THE “GREAT REPUBLIC.”

Disastrous years of 1857 and 1858.

But all branches of trade throughout the world were now suffering to a greater or less extent, and 1857 and 1858 will long be remembered as gloomy years. The outbreak of the mutiny in India, the consequent suspension of remittances from the East, and the demand for specie, together with an uninterrupted outflow of the precious metals to the Continent, led to an alarming drain of the bullion in the Bank of England.

Many banks stop payment.

After a long struggle to maintain cash payments without pressing unduly on the mercantile classes, the rate of discount rose so high as to render necessary, for the second time, the temporary suspension of the Bank Charter Act of 1844. The effect of this twice-repeated measure was disastrous to many merchants engaged in the trade of the United States; not a few of whom were obliged to suspend payment. The stoppage of the Northumberland and Durham district Bank, with liabilities amounting to 3,000,000l. sterling; as well as those of the Western Bank of Scotland, which had been engaged in wild speculations in the United States and elsewhere, with liabilities to the extent of 8,911,000l., and that also of the City of Glasgow Bank for 6,000,000l., tended materially to increase the depression.

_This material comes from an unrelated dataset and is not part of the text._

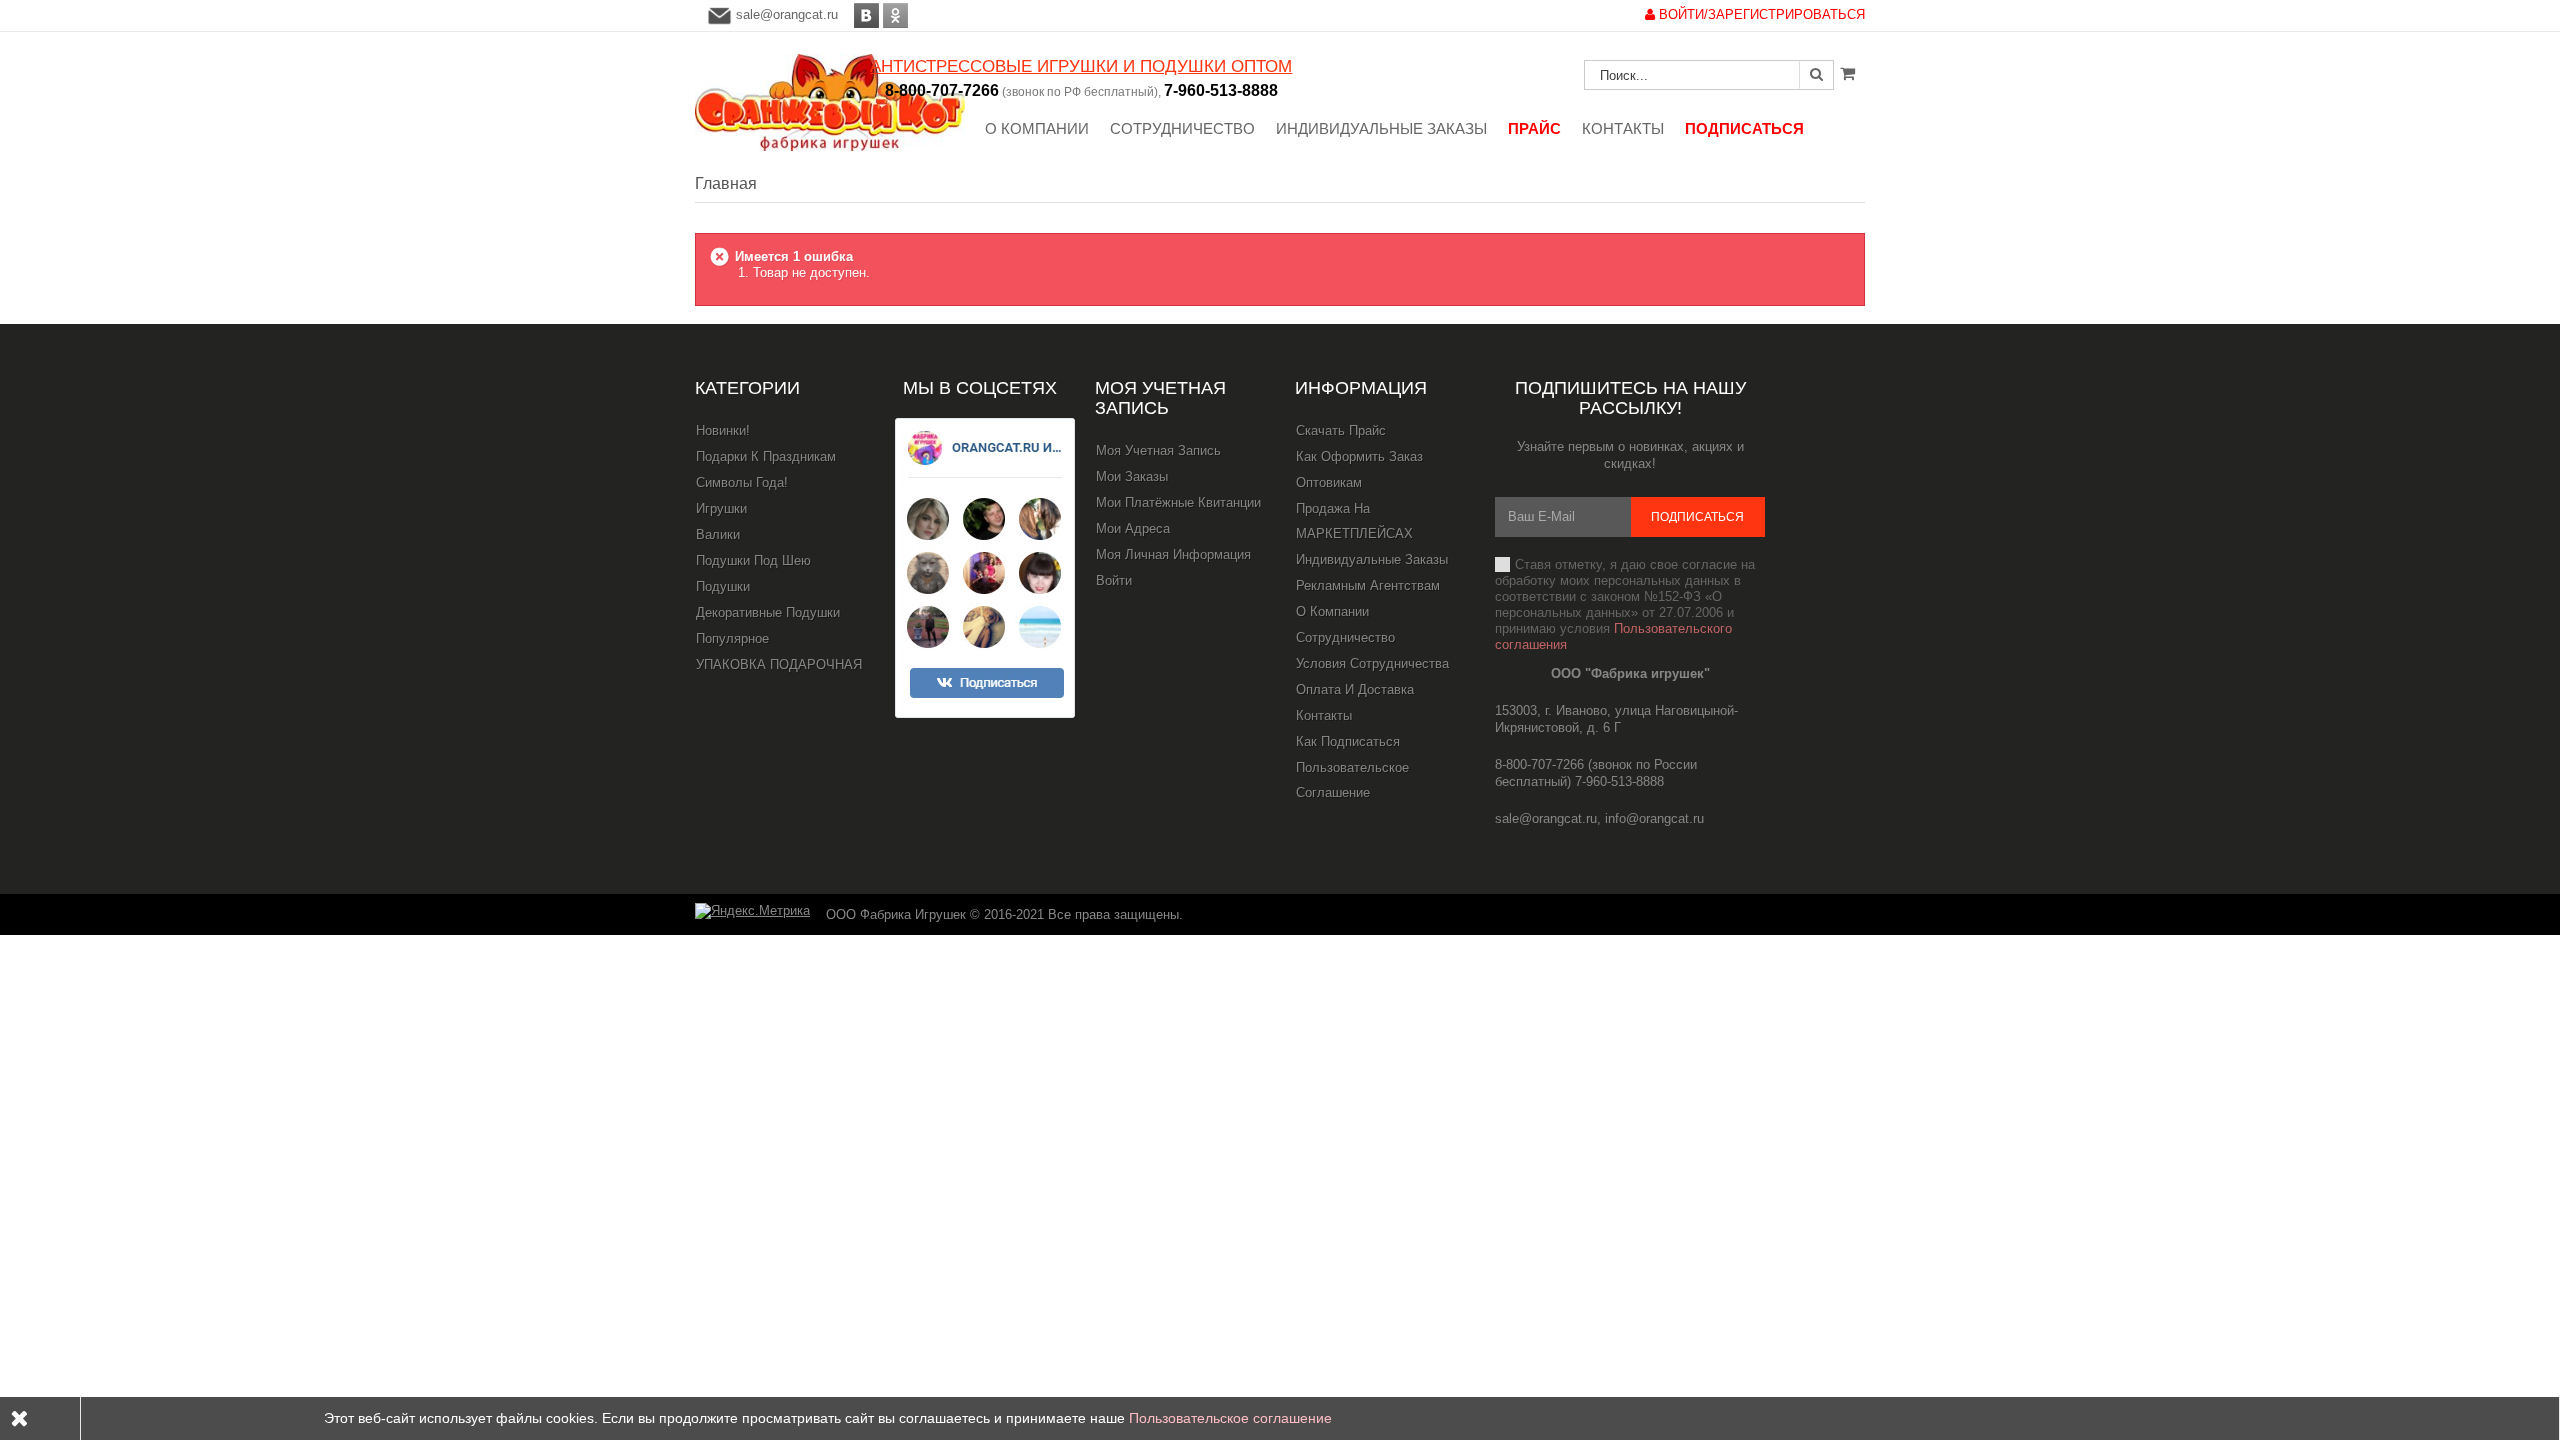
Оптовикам (1329, 482)
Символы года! (742, 482)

The Liverpool Borough Bank, which had been previously drained by the insolvency of various mushroom speculators in ships, failed for 5,000,000l., and the Wolverhampton Bank followed for 1,000,000l. Many private mercantile firms, also, whose liabilities alone were variously computed at a sum not far short of 20,000,000l., were, at the same period, obliged to suspend payment.

Shipowners’ Society still attribute their failures to the repeal of the Navigation Laws.

Through such overwhelming disasters, it was hardly to be expected that the Shipowners of Great Britain would pass unscathed, especially after the prosperity they had enjoyed during the Crimean War. Nevertheless, the General Shipowners’ Society of London, in the report of the annual meeting, held on the 25th June, 1858, does not appear to have attributed the cause of the depression under which Shipowners were suffering to the revulsion in commercial affairs. On the contrary, they still held the strange delusion, that, so far as they were concerned, the repeal of our Navigation Laws, together with the absence of reciprocity on the part of foreign nations, were the main causes of suffering: curiously enough, too, the report attributed some portion of their misfortunes to the Merchant Shipping Act of 1854, and the Passenger Act of the following year.